Mr. Falconer said the Smith family is not calling for the Waterloo Regional Police case against the four guards to be reopened, but rather that the RCMP launch an investigation into the senior management who issued the order.
Ms. Smith’s is the story of one, but advocates say her experience stands in as evidence of a legal and correctional landscape that sometimes ensnares those who would be better served by facilities dedicated to mental-health care. Critics have contended Ms. Smith’s treatment effectively cut her off from her family and stacked the odds against her receiving adequate and sustained psychiatric care.
The inquest, deemed at the outset by presiding coroner Dr. John Carlisle as a “memorial” to the teen who died at Ontario’s Grand Valley Institution, outlined Ms. Smith’s journey through the prison system. She bounced between 17 institutions in her final 11 months, spending long stretches in segregation.
The jury was permitted to scrutinize not just Ms. Smith’s time at the Ontario institution, but the entire history of her incarceration. That decision opened the door to the sweeping recommendations issued Thursday, including: seriously mentally ill women should serve time in a federally operated treatment facility rather than a prison; decisions around inmates’ treatment should be made by clinicians rather than by security management and prison staff; and indefinite solitary confinement should be abolished.
“Ashley Smith’s death is a human tragedy that has deeply affected the family of the deceased as well as the Correctional Service of Canada and its employees,” Jessica Slack, a spokeswoman for Public Safety Canada, which is responsible for corrections, said in an e-mail. “We will carefully review the recommendations to determine what further actions should be taken to meet the mental health needs of offenders so that tragedies such as this one does not happen again.”

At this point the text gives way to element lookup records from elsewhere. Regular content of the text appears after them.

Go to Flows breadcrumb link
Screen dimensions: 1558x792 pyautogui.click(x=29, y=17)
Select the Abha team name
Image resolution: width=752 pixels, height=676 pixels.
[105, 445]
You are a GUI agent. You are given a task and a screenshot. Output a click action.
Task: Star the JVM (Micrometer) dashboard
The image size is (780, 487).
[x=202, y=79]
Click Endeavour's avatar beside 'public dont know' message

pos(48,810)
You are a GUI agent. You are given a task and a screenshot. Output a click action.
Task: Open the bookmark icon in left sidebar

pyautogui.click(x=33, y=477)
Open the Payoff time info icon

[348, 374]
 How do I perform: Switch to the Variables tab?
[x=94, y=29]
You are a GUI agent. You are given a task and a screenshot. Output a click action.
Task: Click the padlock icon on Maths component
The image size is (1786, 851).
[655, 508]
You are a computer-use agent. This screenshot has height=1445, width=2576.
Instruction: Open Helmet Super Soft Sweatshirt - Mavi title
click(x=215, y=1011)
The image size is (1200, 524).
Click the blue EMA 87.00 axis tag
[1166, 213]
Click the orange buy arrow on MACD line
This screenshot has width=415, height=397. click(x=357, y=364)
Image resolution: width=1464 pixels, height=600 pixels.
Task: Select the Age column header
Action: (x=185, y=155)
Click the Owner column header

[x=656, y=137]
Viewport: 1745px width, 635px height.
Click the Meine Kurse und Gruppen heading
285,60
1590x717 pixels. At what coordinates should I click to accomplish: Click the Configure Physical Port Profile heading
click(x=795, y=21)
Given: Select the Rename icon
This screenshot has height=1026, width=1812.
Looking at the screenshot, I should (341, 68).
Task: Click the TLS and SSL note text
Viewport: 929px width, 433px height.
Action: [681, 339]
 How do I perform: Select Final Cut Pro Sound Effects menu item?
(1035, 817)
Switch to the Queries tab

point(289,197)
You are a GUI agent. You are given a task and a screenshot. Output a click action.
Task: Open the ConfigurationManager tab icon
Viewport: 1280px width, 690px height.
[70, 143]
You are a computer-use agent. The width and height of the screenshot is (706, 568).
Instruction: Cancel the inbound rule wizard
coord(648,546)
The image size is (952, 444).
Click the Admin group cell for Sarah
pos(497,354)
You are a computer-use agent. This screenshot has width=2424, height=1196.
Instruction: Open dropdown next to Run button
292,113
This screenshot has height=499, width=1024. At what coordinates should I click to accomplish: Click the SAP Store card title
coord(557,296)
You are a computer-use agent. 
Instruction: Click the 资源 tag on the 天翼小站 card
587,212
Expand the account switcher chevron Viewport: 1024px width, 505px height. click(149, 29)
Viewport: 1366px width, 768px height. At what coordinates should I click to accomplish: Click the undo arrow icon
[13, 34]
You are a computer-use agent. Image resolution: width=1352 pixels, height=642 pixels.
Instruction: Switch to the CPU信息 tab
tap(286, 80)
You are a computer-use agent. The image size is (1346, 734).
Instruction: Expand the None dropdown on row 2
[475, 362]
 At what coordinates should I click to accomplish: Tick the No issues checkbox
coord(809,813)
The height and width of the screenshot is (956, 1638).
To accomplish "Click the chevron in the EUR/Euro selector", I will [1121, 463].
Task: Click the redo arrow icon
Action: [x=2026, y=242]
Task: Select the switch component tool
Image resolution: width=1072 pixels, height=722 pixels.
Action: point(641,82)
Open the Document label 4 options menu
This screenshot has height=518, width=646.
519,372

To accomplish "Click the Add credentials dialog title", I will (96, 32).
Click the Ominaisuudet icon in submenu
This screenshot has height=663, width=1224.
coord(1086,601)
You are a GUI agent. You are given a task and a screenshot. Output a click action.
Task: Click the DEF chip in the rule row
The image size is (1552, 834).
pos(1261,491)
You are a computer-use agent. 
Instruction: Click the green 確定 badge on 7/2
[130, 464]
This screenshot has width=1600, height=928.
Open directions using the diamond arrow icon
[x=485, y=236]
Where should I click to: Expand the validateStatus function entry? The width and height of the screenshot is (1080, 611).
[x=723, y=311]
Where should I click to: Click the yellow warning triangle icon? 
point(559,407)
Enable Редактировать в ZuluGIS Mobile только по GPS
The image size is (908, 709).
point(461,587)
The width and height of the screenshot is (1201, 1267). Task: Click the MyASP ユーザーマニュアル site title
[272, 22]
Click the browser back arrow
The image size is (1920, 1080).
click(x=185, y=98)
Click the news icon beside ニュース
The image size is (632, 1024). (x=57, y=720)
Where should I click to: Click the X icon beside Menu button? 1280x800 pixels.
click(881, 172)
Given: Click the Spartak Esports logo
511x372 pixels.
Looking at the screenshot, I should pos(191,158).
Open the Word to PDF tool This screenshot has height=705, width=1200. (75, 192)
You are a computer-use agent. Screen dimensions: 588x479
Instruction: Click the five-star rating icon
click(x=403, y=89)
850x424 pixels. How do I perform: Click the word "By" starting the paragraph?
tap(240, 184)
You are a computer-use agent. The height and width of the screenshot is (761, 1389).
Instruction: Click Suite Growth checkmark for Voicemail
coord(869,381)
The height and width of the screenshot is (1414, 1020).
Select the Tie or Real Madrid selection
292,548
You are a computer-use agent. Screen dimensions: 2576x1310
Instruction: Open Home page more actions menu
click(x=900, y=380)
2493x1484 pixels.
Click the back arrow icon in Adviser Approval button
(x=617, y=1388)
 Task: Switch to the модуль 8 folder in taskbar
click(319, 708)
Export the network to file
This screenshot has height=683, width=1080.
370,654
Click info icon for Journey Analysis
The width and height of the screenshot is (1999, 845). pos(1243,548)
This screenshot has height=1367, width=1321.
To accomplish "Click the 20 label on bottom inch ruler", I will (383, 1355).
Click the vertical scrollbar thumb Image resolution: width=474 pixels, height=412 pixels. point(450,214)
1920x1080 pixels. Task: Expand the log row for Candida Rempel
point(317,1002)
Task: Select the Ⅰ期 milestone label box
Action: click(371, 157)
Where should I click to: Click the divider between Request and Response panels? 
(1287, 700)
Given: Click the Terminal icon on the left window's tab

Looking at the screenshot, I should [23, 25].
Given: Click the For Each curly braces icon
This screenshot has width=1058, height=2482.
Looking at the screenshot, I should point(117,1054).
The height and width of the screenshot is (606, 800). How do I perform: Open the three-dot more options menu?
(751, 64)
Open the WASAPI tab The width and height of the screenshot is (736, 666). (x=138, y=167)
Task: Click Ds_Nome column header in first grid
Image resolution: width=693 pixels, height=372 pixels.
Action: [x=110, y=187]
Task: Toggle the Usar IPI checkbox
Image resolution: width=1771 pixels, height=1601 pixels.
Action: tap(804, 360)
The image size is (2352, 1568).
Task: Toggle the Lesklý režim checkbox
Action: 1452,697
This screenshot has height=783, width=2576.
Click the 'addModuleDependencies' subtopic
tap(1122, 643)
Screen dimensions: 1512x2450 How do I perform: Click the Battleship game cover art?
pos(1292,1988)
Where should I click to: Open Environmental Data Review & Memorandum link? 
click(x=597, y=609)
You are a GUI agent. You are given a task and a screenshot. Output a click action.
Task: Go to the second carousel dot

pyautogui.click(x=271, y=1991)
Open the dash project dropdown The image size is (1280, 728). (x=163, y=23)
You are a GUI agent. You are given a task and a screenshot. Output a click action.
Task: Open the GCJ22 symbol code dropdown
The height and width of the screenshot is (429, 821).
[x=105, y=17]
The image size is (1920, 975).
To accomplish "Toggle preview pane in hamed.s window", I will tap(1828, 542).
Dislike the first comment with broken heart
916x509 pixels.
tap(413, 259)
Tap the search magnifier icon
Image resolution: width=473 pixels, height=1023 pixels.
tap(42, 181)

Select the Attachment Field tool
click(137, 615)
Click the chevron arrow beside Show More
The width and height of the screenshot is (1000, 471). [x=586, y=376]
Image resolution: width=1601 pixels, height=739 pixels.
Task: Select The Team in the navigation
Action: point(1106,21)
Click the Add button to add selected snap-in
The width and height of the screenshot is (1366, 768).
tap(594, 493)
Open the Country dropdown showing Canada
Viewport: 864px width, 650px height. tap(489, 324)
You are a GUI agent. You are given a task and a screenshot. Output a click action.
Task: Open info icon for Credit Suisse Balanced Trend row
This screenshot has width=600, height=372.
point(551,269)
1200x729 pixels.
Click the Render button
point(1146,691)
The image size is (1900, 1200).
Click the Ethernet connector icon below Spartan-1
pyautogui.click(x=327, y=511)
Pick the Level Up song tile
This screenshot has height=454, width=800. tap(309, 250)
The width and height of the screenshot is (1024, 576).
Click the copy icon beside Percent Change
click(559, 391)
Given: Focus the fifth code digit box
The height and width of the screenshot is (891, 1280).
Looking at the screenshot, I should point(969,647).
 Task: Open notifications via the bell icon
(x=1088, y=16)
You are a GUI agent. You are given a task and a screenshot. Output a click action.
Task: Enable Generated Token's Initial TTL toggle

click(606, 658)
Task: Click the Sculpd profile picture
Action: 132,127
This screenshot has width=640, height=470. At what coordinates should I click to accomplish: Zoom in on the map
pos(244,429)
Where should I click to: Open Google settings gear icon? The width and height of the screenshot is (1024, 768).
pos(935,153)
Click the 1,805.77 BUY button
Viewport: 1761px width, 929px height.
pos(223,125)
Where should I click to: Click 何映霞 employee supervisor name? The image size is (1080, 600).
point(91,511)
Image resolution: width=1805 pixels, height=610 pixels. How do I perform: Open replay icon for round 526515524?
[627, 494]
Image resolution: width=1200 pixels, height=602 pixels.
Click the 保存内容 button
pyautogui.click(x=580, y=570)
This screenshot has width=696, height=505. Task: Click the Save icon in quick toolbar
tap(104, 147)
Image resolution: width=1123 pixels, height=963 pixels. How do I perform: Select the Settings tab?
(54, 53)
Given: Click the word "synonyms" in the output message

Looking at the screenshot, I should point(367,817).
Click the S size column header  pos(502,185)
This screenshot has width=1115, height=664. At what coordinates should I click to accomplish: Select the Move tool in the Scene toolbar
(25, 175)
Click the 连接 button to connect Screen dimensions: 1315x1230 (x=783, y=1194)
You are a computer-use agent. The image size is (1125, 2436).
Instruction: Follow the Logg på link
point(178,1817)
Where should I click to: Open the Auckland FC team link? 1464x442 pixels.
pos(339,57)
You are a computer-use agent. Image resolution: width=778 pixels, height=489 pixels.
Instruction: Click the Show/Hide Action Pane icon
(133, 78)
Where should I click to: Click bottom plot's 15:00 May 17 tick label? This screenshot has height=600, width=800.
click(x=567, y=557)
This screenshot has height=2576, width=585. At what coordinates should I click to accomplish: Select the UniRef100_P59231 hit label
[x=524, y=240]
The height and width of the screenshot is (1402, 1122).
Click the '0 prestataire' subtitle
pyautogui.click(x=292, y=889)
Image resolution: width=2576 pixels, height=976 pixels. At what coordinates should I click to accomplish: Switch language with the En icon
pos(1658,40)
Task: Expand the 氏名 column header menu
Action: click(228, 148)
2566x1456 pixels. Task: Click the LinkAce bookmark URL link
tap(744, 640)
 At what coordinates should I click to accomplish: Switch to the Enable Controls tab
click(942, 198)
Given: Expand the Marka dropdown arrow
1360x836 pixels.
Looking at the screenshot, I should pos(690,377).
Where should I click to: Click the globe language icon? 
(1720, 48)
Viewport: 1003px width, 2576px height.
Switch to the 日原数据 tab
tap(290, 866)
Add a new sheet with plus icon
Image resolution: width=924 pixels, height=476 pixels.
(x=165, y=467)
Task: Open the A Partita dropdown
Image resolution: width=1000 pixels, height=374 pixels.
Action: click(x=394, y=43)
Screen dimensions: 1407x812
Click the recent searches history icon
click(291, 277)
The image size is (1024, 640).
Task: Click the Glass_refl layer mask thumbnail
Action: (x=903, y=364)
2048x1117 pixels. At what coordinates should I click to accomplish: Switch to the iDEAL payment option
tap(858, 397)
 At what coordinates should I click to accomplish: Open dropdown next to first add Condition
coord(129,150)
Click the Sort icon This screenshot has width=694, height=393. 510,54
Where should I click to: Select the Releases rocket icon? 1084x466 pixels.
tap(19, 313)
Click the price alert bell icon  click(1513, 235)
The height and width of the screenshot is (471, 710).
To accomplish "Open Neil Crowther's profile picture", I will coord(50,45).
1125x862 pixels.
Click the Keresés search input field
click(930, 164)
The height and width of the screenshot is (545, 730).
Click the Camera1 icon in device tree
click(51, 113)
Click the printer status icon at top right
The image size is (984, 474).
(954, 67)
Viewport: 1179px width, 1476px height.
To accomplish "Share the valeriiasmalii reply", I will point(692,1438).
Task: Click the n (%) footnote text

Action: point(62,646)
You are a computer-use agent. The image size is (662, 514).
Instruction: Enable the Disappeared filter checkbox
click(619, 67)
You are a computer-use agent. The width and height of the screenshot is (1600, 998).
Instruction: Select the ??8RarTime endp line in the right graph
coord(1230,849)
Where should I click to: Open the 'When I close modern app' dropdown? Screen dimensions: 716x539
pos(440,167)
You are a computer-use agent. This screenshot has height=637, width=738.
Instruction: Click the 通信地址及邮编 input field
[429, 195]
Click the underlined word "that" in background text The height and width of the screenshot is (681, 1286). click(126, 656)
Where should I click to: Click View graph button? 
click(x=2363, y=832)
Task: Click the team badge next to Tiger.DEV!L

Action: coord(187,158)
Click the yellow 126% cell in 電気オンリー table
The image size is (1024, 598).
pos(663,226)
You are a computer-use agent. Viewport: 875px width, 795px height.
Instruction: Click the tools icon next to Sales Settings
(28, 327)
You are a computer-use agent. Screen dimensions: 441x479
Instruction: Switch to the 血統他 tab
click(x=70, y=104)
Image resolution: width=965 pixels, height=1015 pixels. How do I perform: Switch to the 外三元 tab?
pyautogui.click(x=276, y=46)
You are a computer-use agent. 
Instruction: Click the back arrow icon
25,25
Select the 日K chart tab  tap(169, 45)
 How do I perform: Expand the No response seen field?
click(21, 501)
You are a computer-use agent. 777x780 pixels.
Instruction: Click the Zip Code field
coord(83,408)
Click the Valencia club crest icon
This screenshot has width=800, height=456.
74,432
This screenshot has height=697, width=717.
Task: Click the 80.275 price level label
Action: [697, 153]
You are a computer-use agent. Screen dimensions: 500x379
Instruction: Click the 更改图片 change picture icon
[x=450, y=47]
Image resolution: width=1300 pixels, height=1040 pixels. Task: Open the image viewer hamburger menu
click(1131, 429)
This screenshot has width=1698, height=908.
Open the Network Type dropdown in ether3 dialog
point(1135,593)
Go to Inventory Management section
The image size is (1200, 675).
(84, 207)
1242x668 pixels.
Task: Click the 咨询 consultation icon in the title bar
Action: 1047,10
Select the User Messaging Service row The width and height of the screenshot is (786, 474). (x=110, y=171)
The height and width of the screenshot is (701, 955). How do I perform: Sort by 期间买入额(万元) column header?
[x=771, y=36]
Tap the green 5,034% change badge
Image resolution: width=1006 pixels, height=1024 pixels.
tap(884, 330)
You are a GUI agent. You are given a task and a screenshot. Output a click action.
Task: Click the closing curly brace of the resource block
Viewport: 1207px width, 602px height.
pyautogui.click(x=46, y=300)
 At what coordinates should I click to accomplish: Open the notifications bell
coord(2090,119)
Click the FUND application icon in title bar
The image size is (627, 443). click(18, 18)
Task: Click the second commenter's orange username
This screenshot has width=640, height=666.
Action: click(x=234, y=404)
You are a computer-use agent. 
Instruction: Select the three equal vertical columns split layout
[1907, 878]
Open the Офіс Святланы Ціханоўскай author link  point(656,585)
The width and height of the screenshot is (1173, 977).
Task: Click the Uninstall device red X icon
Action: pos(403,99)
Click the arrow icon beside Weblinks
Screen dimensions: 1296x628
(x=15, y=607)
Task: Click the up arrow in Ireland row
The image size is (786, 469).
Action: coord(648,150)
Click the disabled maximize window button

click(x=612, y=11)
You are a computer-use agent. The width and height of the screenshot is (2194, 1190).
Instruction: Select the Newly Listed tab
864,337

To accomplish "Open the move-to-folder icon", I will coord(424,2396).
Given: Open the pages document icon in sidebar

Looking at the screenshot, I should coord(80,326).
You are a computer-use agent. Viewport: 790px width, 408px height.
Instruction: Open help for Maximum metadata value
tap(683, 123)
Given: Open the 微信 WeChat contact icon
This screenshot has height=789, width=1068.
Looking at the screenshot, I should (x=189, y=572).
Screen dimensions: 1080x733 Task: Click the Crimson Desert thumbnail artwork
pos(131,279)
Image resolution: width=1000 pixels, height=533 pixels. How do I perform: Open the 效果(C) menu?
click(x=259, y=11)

The jurors heard from 83 witnesses over the course of 107 days since January, and watched videos showing Ms. Smith being duct-taped to an airplane seat during a correctional transfer, forcibly restrained and injected with powerful drugs and, finally, lying on the concrete floor of a segregation cell breathing her last two breaths. CSC initially fought the release of the footage, prompting charges of “coverup” and “bullying” from the family and others at the inquest.